Collected data entries:
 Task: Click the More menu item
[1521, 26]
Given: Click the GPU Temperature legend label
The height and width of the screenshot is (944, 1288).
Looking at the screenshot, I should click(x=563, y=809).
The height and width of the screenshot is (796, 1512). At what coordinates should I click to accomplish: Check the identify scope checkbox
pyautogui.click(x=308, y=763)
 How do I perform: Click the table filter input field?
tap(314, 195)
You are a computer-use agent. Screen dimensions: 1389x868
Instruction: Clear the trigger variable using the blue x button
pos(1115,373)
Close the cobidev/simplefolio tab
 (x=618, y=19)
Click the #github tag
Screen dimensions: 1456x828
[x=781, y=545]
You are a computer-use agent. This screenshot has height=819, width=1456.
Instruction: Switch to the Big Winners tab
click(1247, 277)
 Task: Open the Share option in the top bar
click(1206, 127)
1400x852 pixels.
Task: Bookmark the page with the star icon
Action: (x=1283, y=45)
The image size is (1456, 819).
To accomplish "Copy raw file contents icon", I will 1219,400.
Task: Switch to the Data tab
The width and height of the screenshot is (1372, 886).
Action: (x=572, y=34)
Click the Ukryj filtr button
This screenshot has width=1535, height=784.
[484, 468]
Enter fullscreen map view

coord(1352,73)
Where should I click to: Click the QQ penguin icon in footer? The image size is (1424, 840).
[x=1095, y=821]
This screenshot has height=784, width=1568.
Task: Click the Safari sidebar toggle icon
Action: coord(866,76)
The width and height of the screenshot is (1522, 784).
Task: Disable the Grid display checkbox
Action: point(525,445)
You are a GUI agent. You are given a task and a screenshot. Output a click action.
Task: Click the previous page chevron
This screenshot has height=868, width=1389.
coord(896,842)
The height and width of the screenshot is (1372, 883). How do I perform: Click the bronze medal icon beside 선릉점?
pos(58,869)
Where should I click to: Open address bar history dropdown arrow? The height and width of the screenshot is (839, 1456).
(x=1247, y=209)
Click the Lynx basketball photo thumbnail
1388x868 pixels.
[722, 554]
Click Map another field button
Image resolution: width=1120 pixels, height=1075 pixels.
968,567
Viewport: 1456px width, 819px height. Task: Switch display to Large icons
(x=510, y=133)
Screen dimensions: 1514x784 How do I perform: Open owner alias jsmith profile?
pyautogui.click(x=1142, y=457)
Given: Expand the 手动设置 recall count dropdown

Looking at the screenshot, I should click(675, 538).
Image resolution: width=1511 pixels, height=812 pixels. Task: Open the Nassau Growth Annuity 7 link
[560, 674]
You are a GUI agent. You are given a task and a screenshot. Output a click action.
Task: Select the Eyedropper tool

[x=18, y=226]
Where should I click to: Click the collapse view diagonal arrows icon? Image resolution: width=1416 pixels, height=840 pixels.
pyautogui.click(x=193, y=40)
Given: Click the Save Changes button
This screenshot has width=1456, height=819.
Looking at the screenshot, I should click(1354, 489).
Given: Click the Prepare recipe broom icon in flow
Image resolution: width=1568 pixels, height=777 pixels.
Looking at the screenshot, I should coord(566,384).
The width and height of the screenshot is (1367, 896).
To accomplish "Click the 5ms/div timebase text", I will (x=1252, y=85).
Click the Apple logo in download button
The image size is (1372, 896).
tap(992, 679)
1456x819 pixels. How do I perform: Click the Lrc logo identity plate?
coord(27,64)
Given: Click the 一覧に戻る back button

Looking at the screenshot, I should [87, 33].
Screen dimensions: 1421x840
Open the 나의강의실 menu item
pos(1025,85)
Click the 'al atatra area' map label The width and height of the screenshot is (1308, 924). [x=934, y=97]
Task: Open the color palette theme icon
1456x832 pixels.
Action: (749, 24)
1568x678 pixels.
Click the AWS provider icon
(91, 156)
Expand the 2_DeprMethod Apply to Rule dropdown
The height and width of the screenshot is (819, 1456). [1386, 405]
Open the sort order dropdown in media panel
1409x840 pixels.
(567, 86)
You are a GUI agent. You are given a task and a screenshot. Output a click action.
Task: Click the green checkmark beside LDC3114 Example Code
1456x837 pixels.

▶ _WORK TASK_
All of the records above should be given again exactly as written.

▶ _RESPONSE AREA_
 Task: Click the More menu item
[1521, 26]
Given: Click the GPU Temperature legend label
The height and width of the screenshot is (944, 1288).
Looking at the screenshot, I should click(x=563, y=809).
The height and width of the screenshot is (796, 1512). At what coordinates should I click to accomplish: Check the identify scope checkbox
pyautogui.click(x=308, y=763)
 How do I perform: Click the table filter input field?
tap(314, 195)
You are a computer-use agent. Screen dimensions: 1389x868
Instruction: Clear the trigger variable using the blue x button
pos(1115,373)
Close the cobidev/simplefolio tab
 (x=618, y=19)
Click the #github tag
Screen dimensions: 1456x828
[x=781, y=545]
You are a computer-use agent. This screenshot has height=819, width=1456.
Instruction: Switch to the Big Winners tab
click(1247, 277)
 Task: Open the Share option in the top bar
click(1206, 127)
1400x852 pixels.
Task: Bookmark the page with the star icon
Action: (x=1283, y=45)
The image size is (1456, 819).
To accomplish "Copy raw file contents icon", I will 1219,400.
Task: Switch to the Data tab
The width and height of the screenshot is (1372, 886).
Action: (x=572, y=34)
Click the Ukryj filtr button
This screenshot has width=1535, height=784.
[484, 468]
Enter fullscreen map view

coord(1352,73)
Where should I click to: Click the QQ penguin icon in footer? The image size is (1424, 840).
[x=1095, y=821]
This screenshot has height=784, width=1568.
Task: Click the Safari sidebar toggle icon
Action: coord(866,76)
The width and height of the screenshot is (1522, 784).
Task: Disable the Grid display checkbox
Action: point(525,445)
You are a GUI agent. You are given a task and a screenshot. Output a click action.
Task: Click the previous page chevron
This screenshot has height=868, width=1389.
coord(896,842)
The height and width of the screenshot is (1372, 883). How do I perform: Click the bronze medal icon beside 선릉점?
pos(58,869)
Where should I click to: Open address bar history dropdown arrow? The height and width of the screenshot is (839, 1456).
(x=1247, y=209)
Click the Lynx basketball photo thumbnail
1388x868 pixels.
[722, 554]
Click Map another field button
Image resolution: width=1120 pixels, height=1075 pixels.
968,567
Viewport: 1456px width, 819px height. Task: Switch display to Large icons
(x=510, y=133)
Screen dimensions: 1514x784 How do I perform: Open owner alias jsmith profile?
pyautogui.click(x=1142, y=457)
Given: Expand the 手动设置 recall count dropdown

Looking at the screenshot, I should click(675, 538).
Image resolution: width=1511 pixels, height=812 pixels. Task: Open the Nassau Growth Annuity 7 link
[560, 674]
You are a GUI agent. You are given a task and a screenshot. Output a click action.
Task: Select the Eyedropper tool

[x=18, y=226]
Where should I click to: Click the collapse view diagonal arrows icon? Image resolution: width=1416 pixels, height=840 pixels.
pyautogui.click(x=193, y=40)
Given: Click the Save Changes button
This screenshot has width=1456, height=819.
Looking at the screenshot, I should click(1354, 489).
Given: Click the Prepare recipe broom icon in flow
Image resolution: width=1568 pixels, height=777 pixels.
Looking at the screenshot, I should coord(566,384).
The width and height of the screenshot is (1367, 896).
To accomplish "Click the 5ms/div timebase text", I will (x=1252, y=85).
Click the Apple logo in download button
The image size is (1372, 896).
tap(992, 679)
1456x819 pixels. How do I perform: Click the Lrc logo identity plate?
coord(27,64)
Given: Click the 一覧に戻る back button

Looking at the screenshot, I should [87, 33].
Screen dimensions: 1421x840
Open the 나의강의실 menu item
pos(1025,85)
Click the 'al atatra area' map label The width and height of the screenshot is (1308, 924). [x=934, y=97]
Task: Open the color palette theme icon
1456x832 pixels.
Action: (749, 24)
1568x678 pixels.
Click the AWS provider icon
(91, 156)
Expand the 2_DeprMethod Apply to Rule dropdown
The height and width of the screenshot is (819, 1456). [1386, 405]
Open the sort order dropdown in media panel
1409x840 pixels.
(567, 86)
You are a GUI agent. You are given a task and a screenshot. Output a click action.
Task: Click the green checkmark beside LDC3114 Example Code
1456x837 pixels.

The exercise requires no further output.